Repeat only the lines between the one with "You are a GUI" and the end of the material below, both ends included. Omit any picture.

### DATASET RECORDS
————————
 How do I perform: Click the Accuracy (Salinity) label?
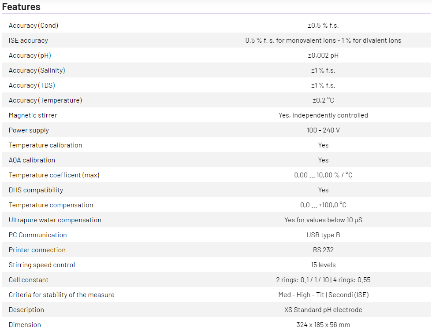[37, 70]
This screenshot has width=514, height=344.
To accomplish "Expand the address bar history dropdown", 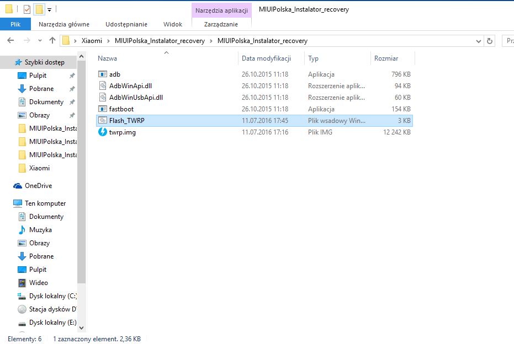I will click(478, 41).
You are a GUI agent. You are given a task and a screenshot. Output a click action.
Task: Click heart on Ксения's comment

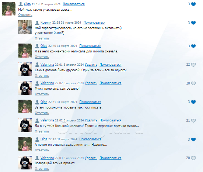[193, 23]
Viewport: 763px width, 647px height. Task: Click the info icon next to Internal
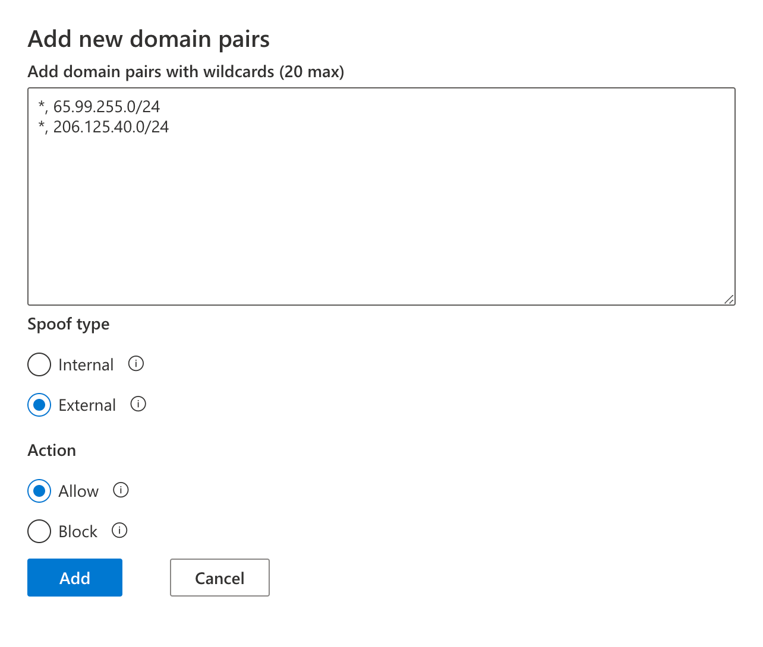click(135, 364)

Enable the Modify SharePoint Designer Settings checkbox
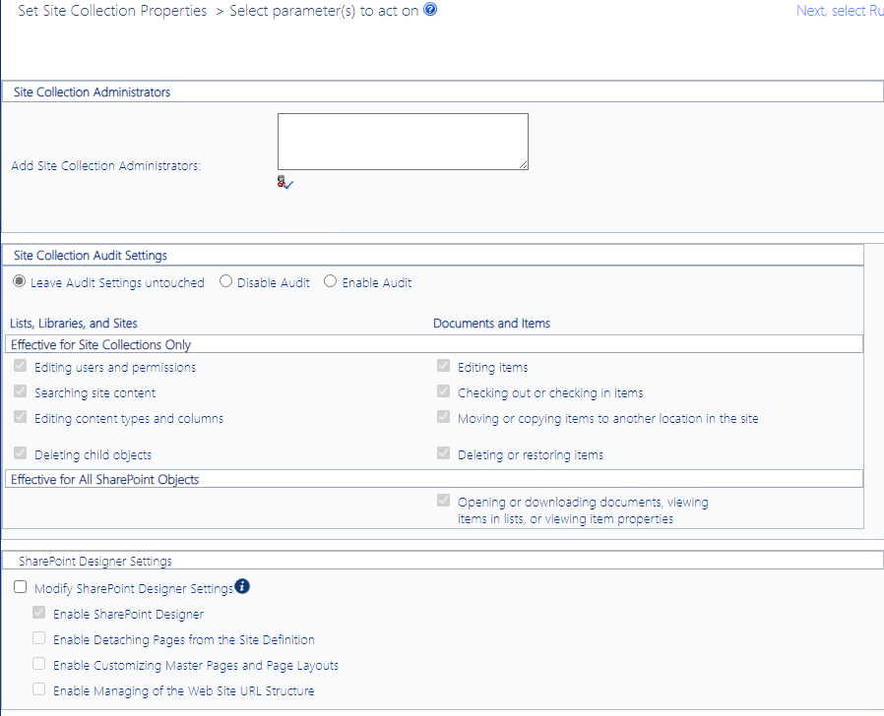(x=20, y=586)
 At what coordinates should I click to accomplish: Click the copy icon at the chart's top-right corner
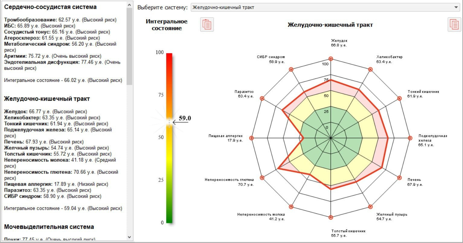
————————
### RESPONSE TO THIS TASK
You are a GUI agent. You are given a task and a screenshot. Output a click action.
Task: Click heart on Ксения's comment

[193, 23]
Viewport: 763px width, 647px height. Task: Click the info icon next to Internal
click(135, 364)

Enable the Modify SharePoint Designer Settings checkbox
(x=20, y=586)
 At what coordinates should I click to accomplish: Click the copy icon at the chart's top-right corner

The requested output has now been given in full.